Mais selon Bruno Yammine, le résultat escompté n’est pas au rendez-vous, le Mouvement flamand ne semblant pas être aussi anti-belge que prévu. Les Allemands décident alors de changer de stratégie, en convaincant les Flamingants qu’en cas de défaite de l’Allemagne, les Belges francophones feraient disparaître le néerlandais du pays.

La propagande allemande parvient ainsi à créer de petites cellules "activistes" dans quelques villes. Face à ces "activistes" ayant opté pour une collaboration avec l’Allemagne, se forment des groupes de flamingants "passifs", refusant de s’allier à Berlin.

Premier succès

L’Allemagne connaît une première réussite dans sa tentative de séduire les Flamands lorsqu’en 1915, elle annonce la réouverture de l’Université de Gand. Contrairement à avant, les cours seraient désormais donnés en néerlandais, une exigence émise de longue date par les plus fervents flamingants.

Le 21 mars 1917, les Allemands vont encore plus loin en annonçant une scission des pouvoirs en Belgique. Le pays est en conséquence séparé en une partie flamande et une partie wallonne. Pour diriger la partie flamande, un parlement de marionnettes est institué : "le Conseil de Flandre". Ce dernier s’exprimera désormais "au nom du peuple flamand". L’Allemagne parvient ainsi à appliquer son principe d’"autodétermination des petits peuples".

Indépendance flamande

Alors que la population est de plus en plus divisée sur la collaboration avec les Allemands, le Conseil de Flandre décrète l’indépendance flamande, lors d’une séance secrète tenue le 22 décembre 1917. La décision est prise sous la gestion du gouvernement-général allemand à Bruxelles.

Mais, comme le souligne encore Bruno Yammine, l’Allemagne a en réalité d’autres idées en tête. Elle compte en effet sur des négociations en vue de mettre fin au conflit. La manœuvre du Conseil de Flandre rend cette option impossible, l’indépendance de la Belgique étant la raison pour laquelle le Royaume-Uni avait déclaré la guerre à l’Allemagne.

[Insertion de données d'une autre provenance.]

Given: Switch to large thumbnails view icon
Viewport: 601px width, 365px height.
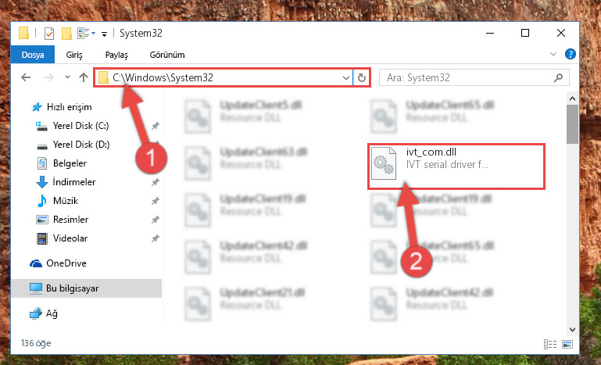Looking at the screenshot, I should point(567,344).
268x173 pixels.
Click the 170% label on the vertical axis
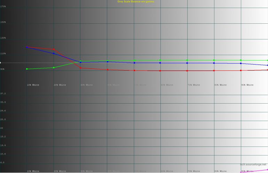coord(3,6)
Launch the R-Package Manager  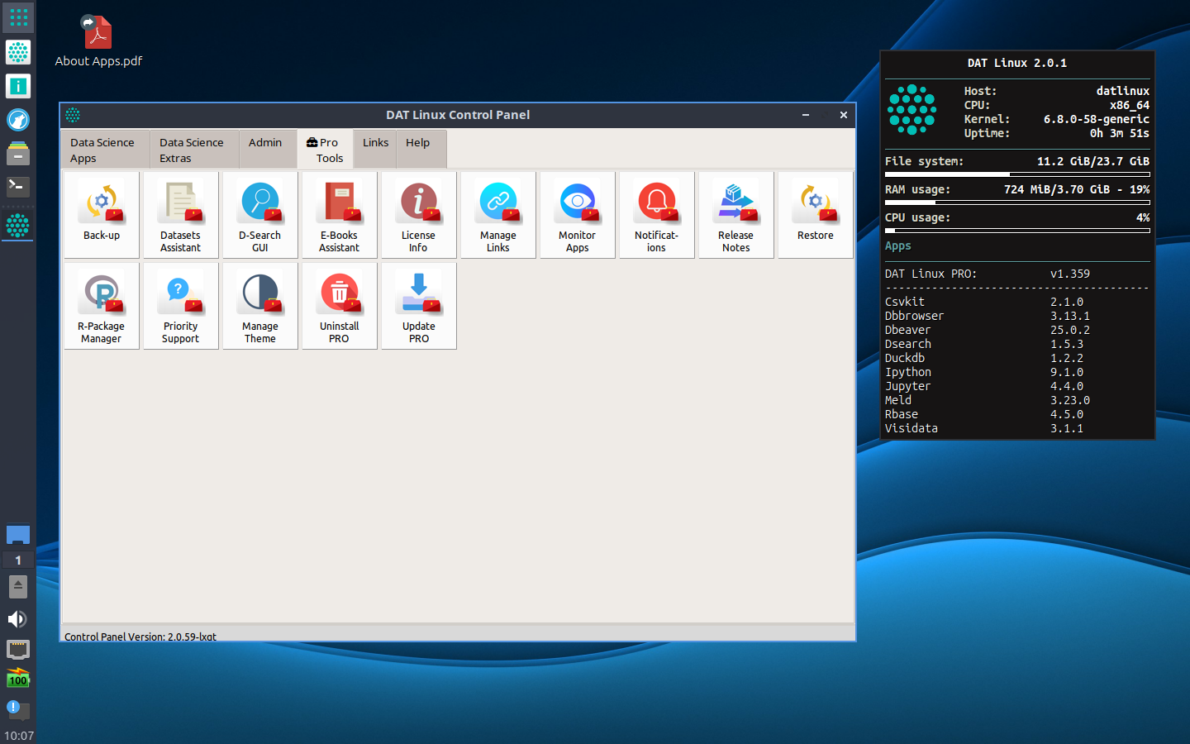(x=101, y=306)
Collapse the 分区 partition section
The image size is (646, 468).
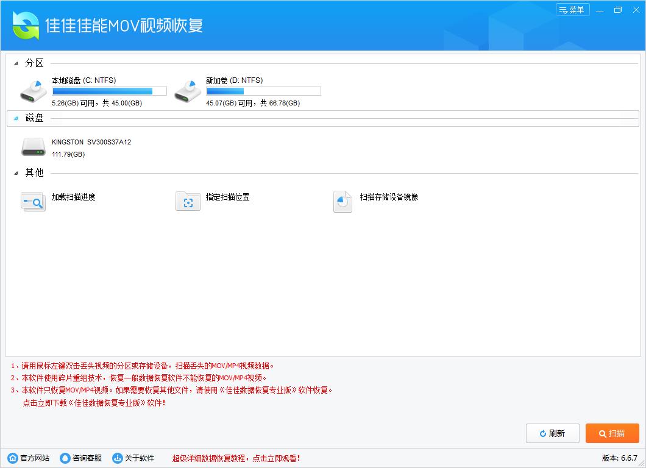click(16, 63)
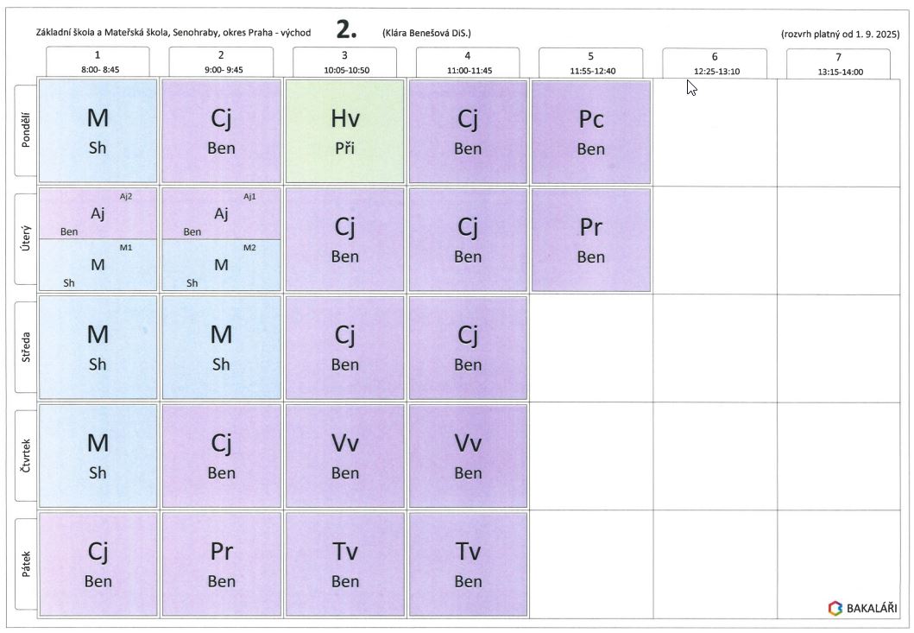Image resolution: width=914 pixels, height=633 pixels.
Task: Click the Friday Pr lesson in period 2
Action: click(221, 563)
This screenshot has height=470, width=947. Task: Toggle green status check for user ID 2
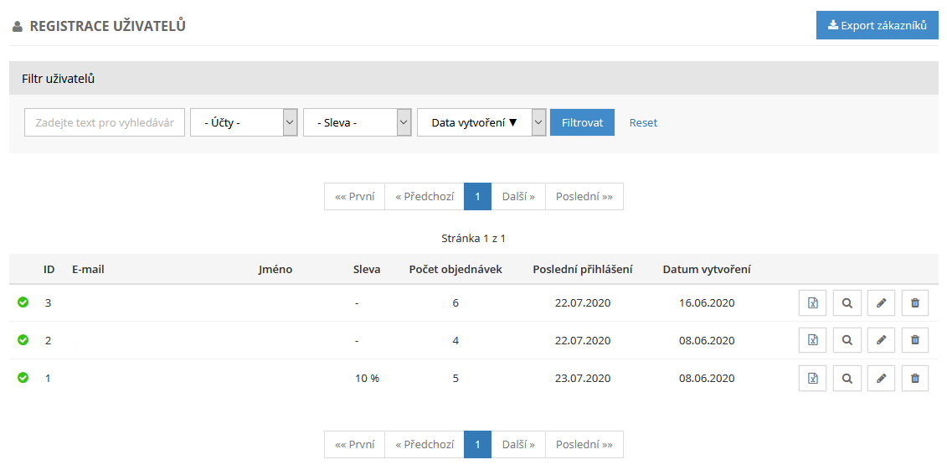23,340
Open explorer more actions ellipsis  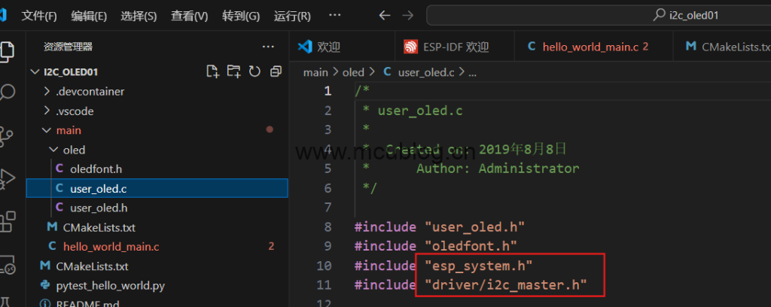pyautogui.click(x=267, y=47)
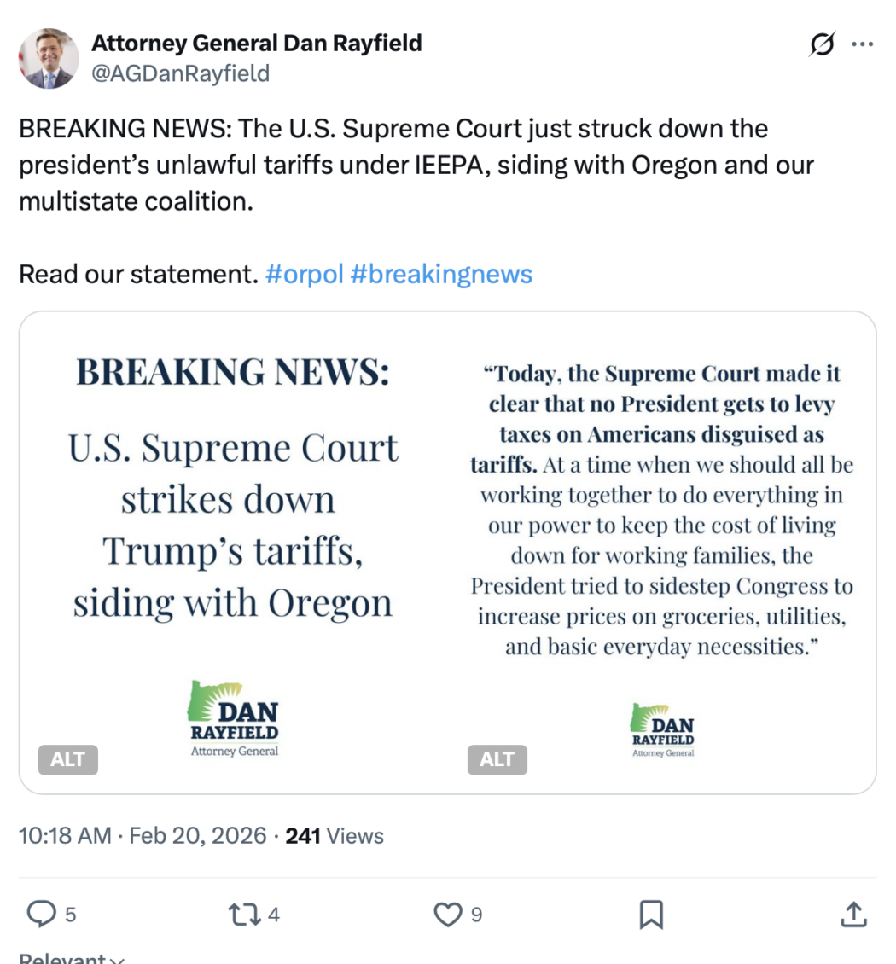Click the @AGDanRayfield handle
Image resolution: width=896 pixels, height=964 pixels.
[x=180, y=74]

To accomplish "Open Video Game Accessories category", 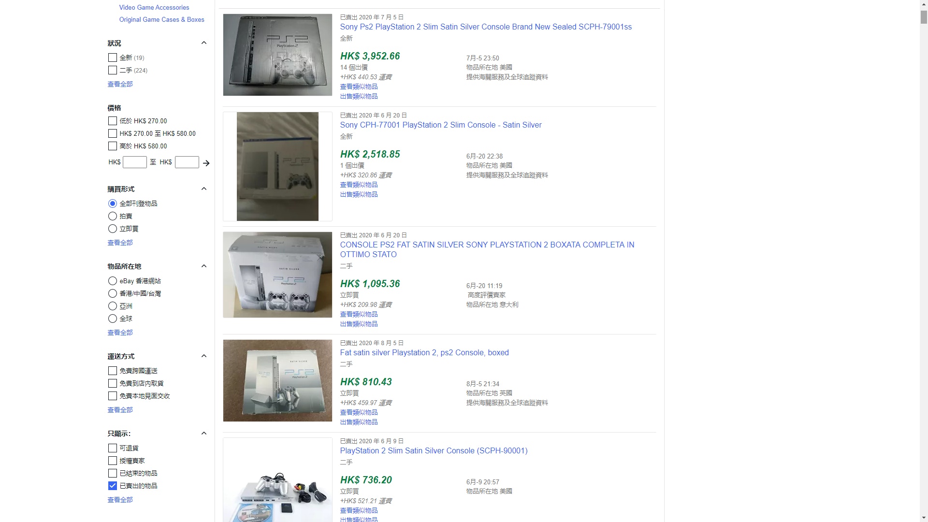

Le chancelier allemand décide dès lors d’interdire immédiatement la mesure. L’indépendance est remplacée par une "autonomie politique", et le Conseil est obligé de se soumettre à des élections pour de prouver qu’il est soutenu par la population flamande.

Le 22 janvier 1918, la propagande "activiste" divulgue officiellement la décision d’indépendance émise par le Conseil de Flandre. Une consultation populaire est organisée en vue d’élire officiellement les membres du Conseil. La désillusion des "activistes" sera grande : les personnes ayant décidé d’aller voter sont en effet confrontés à d’importantes contre-manifestations à travers la région.

Au total, 15.000 personnes voteront en faveur de l’indépendance flamande, sur une population de plusieurs millions de personnes. Le 24 février 1918, les Allemands mettent eux-mêmes un terme aux "élections".

Haine envers la Belgique

Mis à mal par les derniers évènements, les membres du Conseil de Flandre prennent conscience des dangers qu’ils risquent en cas d’une défaite allemande. Leur position se transforme dès lors en une haine envers la Belgique.

Aux yeux de l’historien Bruno Yammine, si la déclaration d’indépendance flamande fut un fiasco total, les Allemands auront tout de même réussi à créer une nouvelle opposition entre la Flandre et la Belgique, deux entités qui, avant la guerre, vivaient en harmonie. La politique belge ne sera à partir de ce moment-là plus jamais la même.

A propos de l'auteur

Bruno Yammine est docteur en Histoire (Louvain) et est actif au sein du Mouvement belge, qui plaide en faveur d'un Etat unitaire. Il est l'un des co-fondateurs du parti unitariste B.U.B. Il est également spécialisé en histoire de la naissance du nationalisme flamand.